Question: handling early hotplug interrupts

Wed Aug 30 07:55:00 AEST 2017

On Tue, 2017-08-29 at 17:43 -0300, Daniel Henrique Barboza wrote:
> Hi,
> 
> This is a scenario I've been facing when working in early device 
> hotplugs in QEMU. When a device is added, a IRQ pulse is fired to warn 
> the guest of the event, then the kernel fetches it by calling 
> 'check_exception' and handles it. If the hotplug is done too early 
> (before SLOF, for example), the pulse is ignored and the hotplug event 
> is left unchecked in the events queue.
> 
> One solution would be to pulse the hotplug queue interrupt after CAS, 
> when we are sure that the hotplug queue is negotiated. However, this 
> panics the kernel with sig 11 kernel access of bad area, which suggests 
> that the kernel wasn't quite ready to handle it.
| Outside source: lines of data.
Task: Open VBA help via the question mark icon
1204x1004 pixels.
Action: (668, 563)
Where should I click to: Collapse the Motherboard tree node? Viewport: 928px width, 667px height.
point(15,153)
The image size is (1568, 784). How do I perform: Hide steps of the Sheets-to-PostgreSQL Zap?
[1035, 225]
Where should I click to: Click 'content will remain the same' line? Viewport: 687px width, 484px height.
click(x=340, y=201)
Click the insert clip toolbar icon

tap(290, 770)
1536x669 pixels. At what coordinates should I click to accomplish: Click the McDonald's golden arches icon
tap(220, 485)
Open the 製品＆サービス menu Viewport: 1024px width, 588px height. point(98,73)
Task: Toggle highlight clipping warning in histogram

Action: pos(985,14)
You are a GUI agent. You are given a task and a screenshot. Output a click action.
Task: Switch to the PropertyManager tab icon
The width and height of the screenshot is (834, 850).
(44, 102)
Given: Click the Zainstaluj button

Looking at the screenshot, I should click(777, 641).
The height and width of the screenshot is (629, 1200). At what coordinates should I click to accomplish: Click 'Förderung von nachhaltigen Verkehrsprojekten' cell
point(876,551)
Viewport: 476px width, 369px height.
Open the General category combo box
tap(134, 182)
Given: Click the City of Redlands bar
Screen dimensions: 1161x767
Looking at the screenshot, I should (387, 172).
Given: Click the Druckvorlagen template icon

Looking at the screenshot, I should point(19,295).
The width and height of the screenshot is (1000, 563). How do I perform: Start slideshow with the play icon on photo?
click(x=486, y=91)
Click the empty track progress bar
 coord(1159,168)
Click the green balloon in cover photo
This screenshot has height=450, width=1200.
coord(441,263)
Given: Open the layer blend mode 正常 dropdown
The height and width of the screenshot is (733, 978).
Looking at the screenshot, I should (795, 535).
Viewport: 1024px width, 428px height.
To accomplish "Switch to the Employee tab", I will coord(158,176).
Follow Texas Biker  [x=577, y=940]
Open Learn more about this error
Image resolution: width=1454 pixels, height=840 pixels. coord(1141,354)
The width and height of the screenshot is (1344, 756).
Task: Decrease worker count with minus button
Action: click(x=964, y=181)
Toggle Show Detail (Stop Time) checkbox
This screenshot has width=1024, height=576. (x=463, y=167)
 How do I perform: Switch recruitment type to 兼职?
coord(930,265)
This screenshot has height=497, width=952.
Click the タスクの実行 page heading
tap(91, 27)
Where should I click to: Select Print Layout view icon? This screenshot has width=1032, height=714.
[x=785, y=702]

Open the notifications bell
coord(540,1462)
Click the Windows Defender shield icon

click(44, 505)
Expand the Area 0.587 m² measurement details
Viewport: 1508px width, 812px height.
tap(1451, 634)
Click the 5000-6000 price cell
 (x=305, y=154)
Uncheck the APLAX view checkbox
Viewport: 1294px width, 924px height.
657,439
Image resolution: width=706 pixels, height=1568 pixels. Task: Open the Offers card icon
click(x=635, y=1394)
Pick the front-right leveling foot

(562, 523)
That's not right. This is a bug that needs fixing. The interrupt should
be masked anyway but still.

Tell us more about the crash (backtrace etc...)  this definitely needs
fixing.

> In my experiments using upstream 4.13 I saw that there is a 'safe time' 
> to pulse the queue, sometime after CAS and before mounting the root fs, 
> but I wasn't able to pinpoint it. From QEMU perspective, the last hcall 
> done (an h_set_mode) is still too early to pulse it and the kernel 
> panics. Looking at the kernel source I saw that the IRQ handling is 
> initiated quite early in the init process.
> 
> So my question (ok, actually 2 questions):
> 
> - Is my analysis correct? Is there an unsafe time to fire a IRQ pulse 
> before CAS that can break the kernel or am I overlooking/doing something 
> wrong?
> - is there a reliable way to know when can the kernel safely handle the 
> hotplug interrupt?

So I don't think that's the right approach. Virtual interrutps are edge
sensitive and we will potentially lose them if they occur early. I
think what needs to happen is:

 - Fix whatever's causing the above crash

and

 - The hotplug code should check for pending events (check_exception ?)
at boot time to enqueue whatever's there. It needs to do that after
unmasking the interrupt and in a way that is protected from races with
said interrupt.

Cheers,
Ben.

> 
> Thanks,
> 
> 
> Daniel